Drawing on that connectivity, we plan to implement a faceted search by funder in BioStudies that will enable the user to find all data sets associated with a Europe PMC publication that has been tagged with that funder. Once a sufficiently large number of data claims to ORCID have been accumulated, we plan to allow the BioStudies user to search its data by ORCID iD, returning a results page faceted by funder.

Finally, with enough data-claims data available, we also plan to generate a number of Tableau visualisations offering captivating insights into the correlations between researchers, datasets (and potentially metadata), funders and possibly timelines. Our hope is that the prototypes and visualisations will act as catalysts for generation of new analytics scenarios from our users that will stimulate future PID-related development work at EMBL-EBI.

 

Outstanding Challenges – Managing Complexity…

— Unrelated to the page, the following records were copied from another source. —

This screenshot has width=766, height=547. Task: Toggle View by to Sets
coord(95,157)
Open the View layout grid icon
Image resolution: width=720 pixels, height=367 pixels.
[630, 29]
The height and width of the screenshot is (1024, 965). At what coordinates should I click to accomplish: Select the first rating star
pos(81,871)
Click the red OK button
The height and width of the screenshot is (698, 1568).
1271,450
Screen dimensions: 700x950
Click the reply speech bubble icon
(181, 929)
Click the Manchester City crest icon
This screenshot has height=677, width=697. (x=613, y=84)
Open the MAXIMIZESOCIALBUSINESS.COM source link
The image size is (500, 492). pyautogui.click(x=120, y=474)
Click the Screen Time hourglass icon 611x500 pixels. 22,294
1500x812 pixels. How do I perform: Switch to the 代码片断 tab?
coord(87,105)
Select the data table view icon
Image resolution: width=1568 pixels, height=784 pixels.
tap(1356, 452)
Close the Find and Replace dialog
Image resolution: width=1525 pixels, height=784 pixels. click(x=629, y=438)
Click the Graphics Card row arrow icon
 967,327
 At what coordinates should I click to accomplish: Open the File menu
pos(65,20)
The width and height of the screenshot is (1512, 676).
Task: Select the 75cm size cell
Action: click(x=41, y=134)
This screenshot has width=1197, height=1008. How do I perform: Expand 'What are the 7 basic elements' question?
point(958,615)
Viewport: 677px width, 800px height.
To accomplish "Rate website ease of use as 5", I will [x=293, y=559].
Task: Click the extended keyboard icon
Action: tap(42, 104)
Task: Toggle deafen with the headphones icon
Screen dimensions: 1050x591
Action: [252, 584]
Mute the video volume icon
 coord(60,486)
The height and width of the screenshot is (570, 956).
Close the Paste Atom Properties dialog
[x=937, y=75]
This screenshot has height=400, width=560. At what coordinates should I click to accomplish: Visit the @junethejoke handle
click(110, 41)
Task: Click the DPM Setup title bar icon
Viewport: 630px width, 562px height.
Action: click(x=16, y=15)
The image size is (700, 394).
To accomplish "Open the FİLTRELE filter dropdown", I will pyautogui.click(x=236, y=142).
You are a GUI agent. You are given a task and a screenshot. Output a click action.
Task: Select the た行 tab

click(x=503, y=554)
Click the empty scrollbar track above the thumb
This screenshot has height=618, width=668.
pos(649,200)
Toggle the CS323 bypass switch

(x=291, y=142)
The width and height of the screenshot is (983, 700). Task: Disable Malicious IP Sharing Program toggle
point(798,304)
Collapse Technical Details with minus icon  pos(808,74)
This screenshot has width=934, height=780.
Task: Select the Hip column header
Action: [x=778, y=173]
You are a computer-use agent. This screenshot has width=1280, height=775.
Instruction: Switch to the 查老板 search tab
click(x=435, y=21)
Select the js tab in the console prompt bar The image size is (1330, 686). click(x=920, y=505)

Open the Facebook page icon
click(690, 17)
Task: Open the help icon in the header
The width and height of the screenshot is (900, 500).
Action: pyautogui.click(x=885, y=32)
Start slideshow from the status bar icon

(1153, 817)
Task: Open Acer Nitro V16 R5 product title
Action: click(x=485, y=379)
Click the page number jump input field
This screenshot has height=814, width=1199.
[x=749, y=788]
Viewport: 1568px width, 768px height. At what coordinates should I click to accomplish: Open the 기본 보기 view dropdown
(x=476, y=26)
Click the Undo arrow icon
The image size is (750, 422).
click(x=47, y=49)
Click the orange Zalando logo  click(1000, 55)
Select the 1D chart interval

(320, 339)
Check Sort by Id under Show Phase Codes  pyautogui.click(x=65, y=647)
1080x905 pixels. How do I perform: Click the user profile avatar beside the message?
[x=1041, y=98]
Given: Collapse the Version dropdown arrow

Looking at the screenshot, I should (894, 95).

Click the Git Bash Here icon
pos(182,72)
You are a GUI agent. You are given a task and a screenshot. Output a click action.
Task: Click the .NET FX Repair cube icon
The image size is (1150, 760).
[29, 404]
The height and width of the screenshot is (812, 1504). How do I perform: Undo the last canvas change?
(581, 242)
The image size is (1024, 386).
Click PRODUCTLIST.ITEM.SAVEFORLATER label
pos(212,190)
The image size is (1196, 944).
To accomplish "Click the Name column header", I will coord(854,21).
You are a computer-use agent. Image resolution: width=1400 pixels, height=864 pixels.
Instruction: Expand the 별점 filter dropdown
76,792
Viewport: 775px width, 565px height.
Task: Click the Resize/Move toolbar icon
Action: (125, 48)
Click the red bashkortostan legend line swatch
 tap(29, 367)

To date, we have not attempted to solve a number of semantic challenges in the interpretation of data claims to ORCID. For example, does a data claim imply more than just a participative role in the generation of the data? Should specific roles be distinguished by parameters such as the original researcher, the data submitter or the subsequent data curator? Some EMBL-EBI resources accept experimental data submissions described by metadata that is curated and harmonised using ontology mapping tools, such as ArrayExpress, whereas submissions to other resources, such as Rfam are themselves results of curation, making role distinctions even more complicated.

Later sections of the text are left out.